Aujourd’hui en dernière année de lycée dans un établissement international, Olivia et sa famille ont déménagé des États-Unis pour venir habiter au Luxembourg. Elle était alors âgée de onze ans. Elle restitue avec clarté son parcours psychologique en tant qu’étudiante queer, et explique qu’elle a hésité à révéler son identité queer à l’école à cause de mauvaises expériences dans le passé. Il y a trois ans, Olivia a été victime de harcèlement. Elle raconte : “Pendant deux ans, on m’a appelée par une insulte qui est ensuite devenue mon surnom. Cette insulte faisait référence à ma sexualité et à mon apparence. Elle a été utilisée par beaucoup de gens dans mon école, et surtout par une personne en particulier, avec qui j’avais beaucoup de cours en commun.” Olivia explique qu’elle ne se sentait jamais à l’aise à l’école. Alors que l’harcèlement a diminué, son harceleur.euse est resté.e dans son école, tout en ayant toujours certains cours en commun avec elle. “Je dois vivre en me disant ‘Tu ne te souviens peut-être plus de ça, mais ça a eu un impact négatif sur une grande partie de qui je suis’.”

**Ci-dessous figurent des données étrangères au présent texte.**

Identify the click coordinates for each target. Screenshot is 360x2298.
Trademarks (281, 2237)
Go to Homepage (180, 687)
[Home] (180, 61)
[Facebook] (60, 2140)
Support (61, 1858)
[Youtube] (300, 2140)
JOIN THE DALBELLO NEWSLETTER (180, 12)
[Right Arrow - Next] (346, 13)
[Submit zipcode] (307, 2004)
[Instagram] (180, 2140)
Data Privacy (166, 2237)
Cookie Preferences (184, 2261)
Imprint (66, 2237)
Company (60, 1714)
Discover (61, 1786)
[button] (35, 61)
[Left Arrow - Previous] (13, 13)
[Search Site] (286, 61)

Olivia n’a jamais parlé de son harcèlement, jusqu’à cet été, où elle s’est ouverte à ses parents puis à saon meilleur.e ami.e. Lorsque c’est arrivé, “j’ai essayé d’en faire une blague, de devenir une partie de cette blague” explique-t-elle “je n’ai pas cherché d’aide, car je voulais juste enfouir ça en moi. Je ne voulais parler de ça à personne. Je ne voulais pas l’admettre.” En y repensant, Olivia se rend compte que son état de santé mentale lui a fait se sentir comme si elle méritait ce harcèlement. Pour se protéger, elle s’est mise à moins en parler : “J’essaie de le digérer maintenant, pour éviter toute cette attention.”

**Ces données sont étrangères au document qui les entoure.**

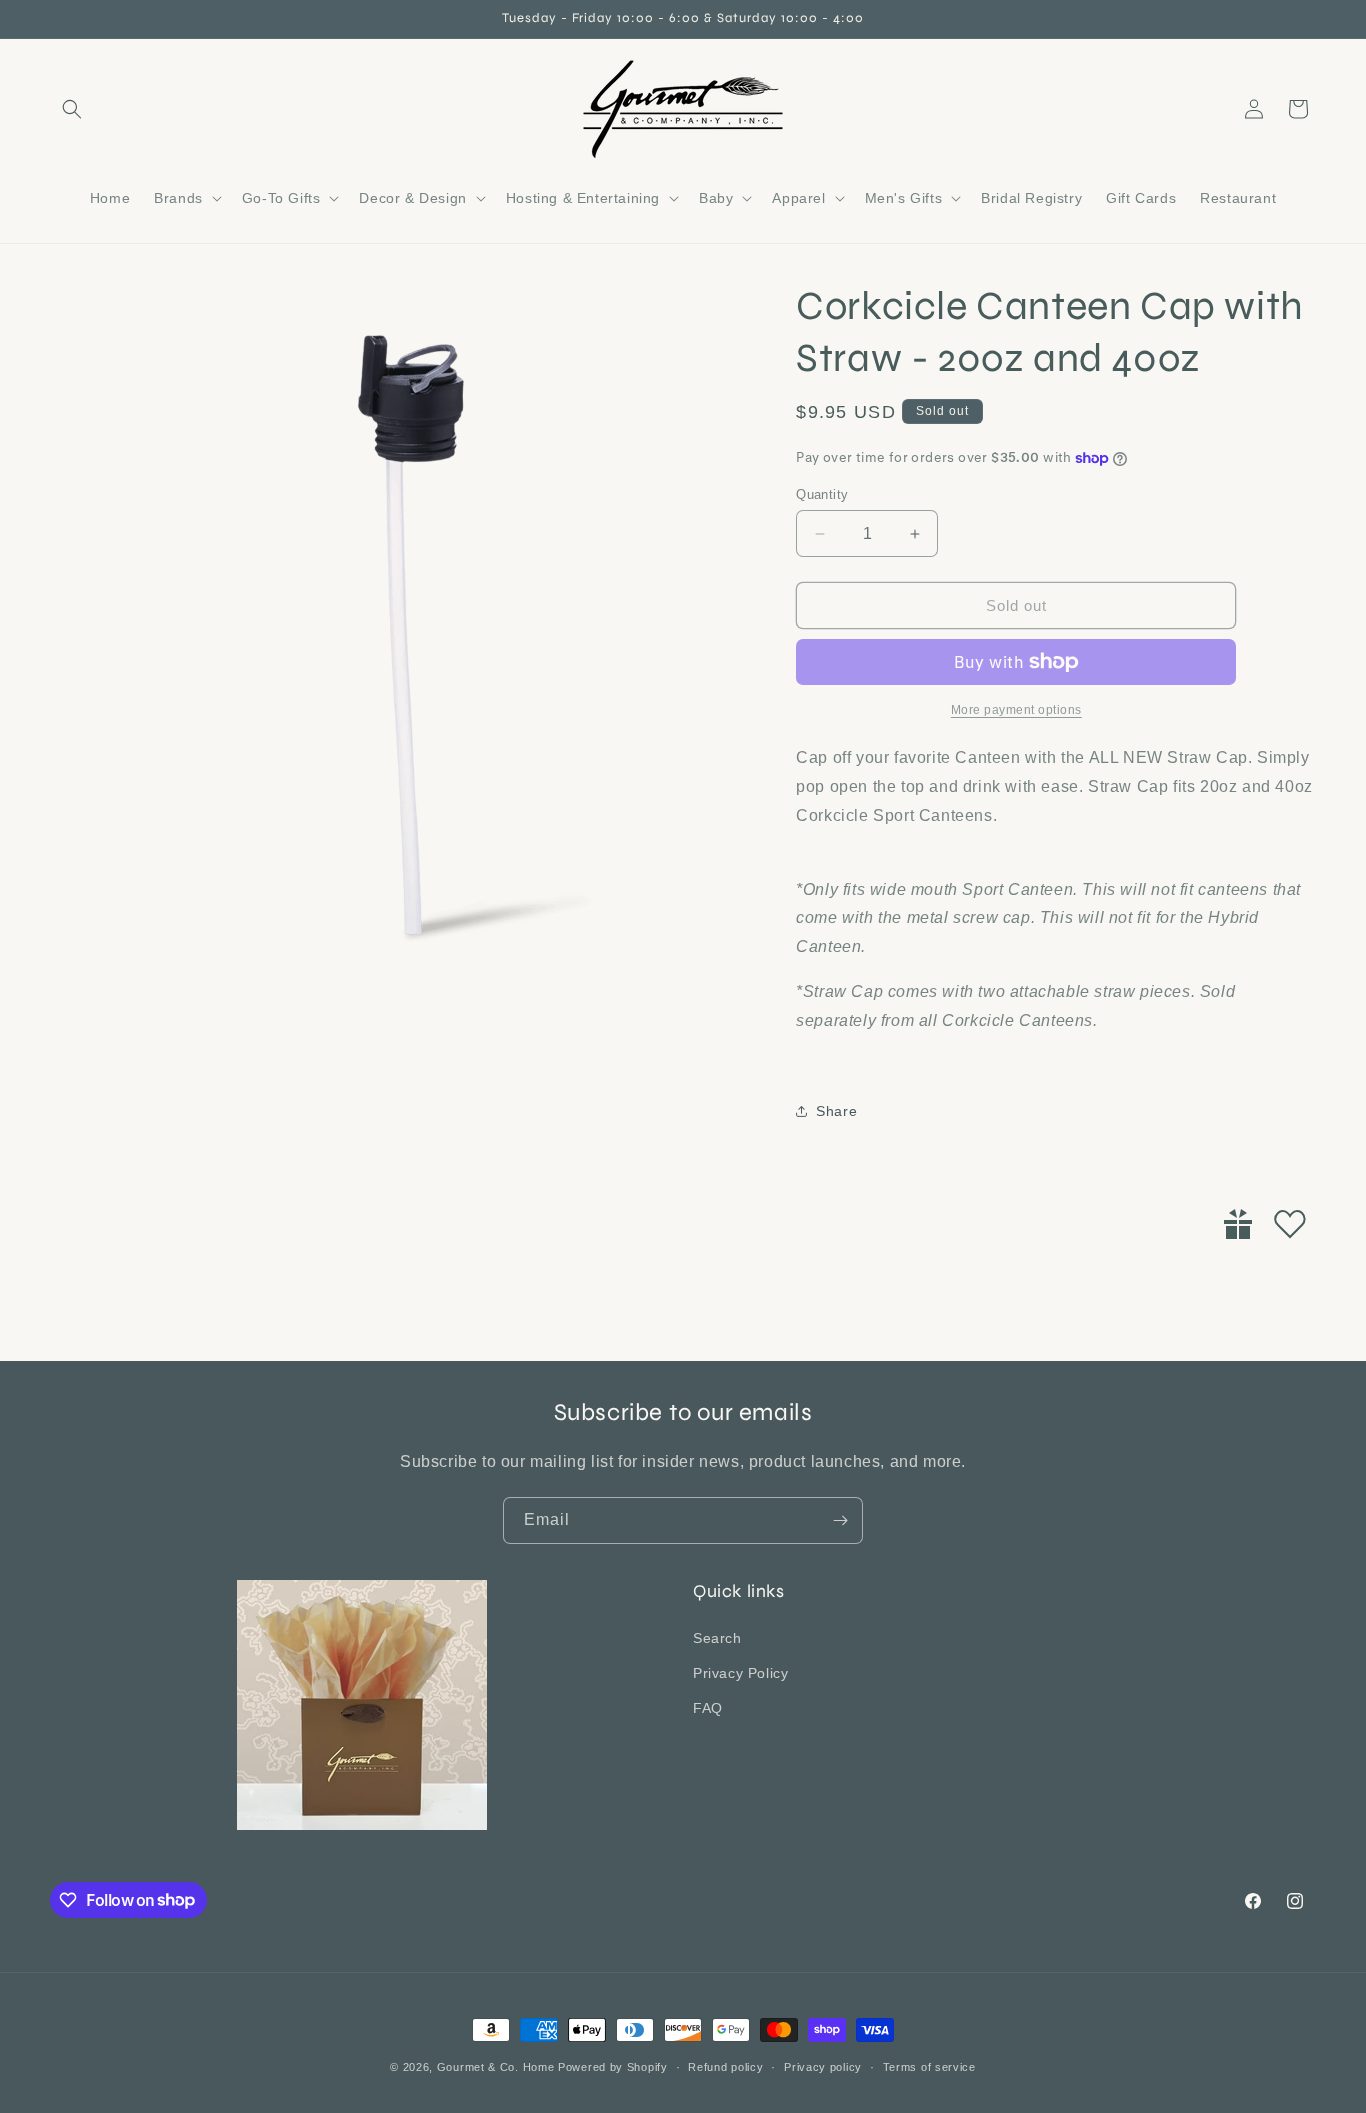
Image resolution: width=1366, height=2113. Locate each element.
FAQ (708, 1707)
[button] (72, 109)
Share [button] (836, 1111)
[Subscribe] (840, 1520)
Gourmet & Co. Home (496, 2067)
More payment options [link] (1016, 710)
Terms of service (929, 2066)
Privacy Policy (740, 1672)
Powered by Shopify (613, 2067)
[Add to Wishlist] (1290, 1224)
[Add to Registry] (1238, 1224)
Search (717, 1637)
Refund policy (725, 2066)
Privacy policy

Mais ça a changé depuis qu’Olivia a reçu de l’aide pour sa santé mentale grâce à la thérapie : “Recevoir de l’aide en dehors de l’école a beaucoup aidé. Personnellement, je n’étais pas à l’aise avec le fait de chercher de l’aide à l’endroit où tout ça s’est passé.” Après avoir bénéficié d’une thérapie, elle reconnaît désormais la valeur d’un support scolaire, de savoir comment l’établissement  fonctionne et comment il peut concrètement aider les élèves dans leurs parcours. Olivia sait que “passer les années lycée est assez dur comme ça. Si tu as quelqu’un pour t’aider, ça rend les choses beaucoup plus faciles que de les traverser seul.e.”

Queer et neurodivergent.e

Bellamy, un.e étudiant.e ayant obtenu son diplôme de l’enseignement secondaire l’année dernière, n’est pas surpris.e par les statistiques montrant que presque la moitié des étudiants cachent leur queerness au lycée. Après une année sabbatique consacrée à l’activisme politique, Bellamy se lance désormais dans une licence de sciences naturelles à l’étranger. “Il y a tellement de harcèlement dans les écoles, même sans parler des identités queers.” explique-t-iel, tout en ajoutant que les personnes visiblement queers peuvent devenir des “proies faciles”. Selon une enquête menée en 2022, environ six étudiants par jour et par établissement recherchent de l’aide auprès du SePAS (Service psychosocial et d’accompagnement scolaires), le service de soutien en santé mentale du secondaire. L’harcèlement est la quatrième cause de consultation du SePAS, après le stress, la dépression et l’anxiété.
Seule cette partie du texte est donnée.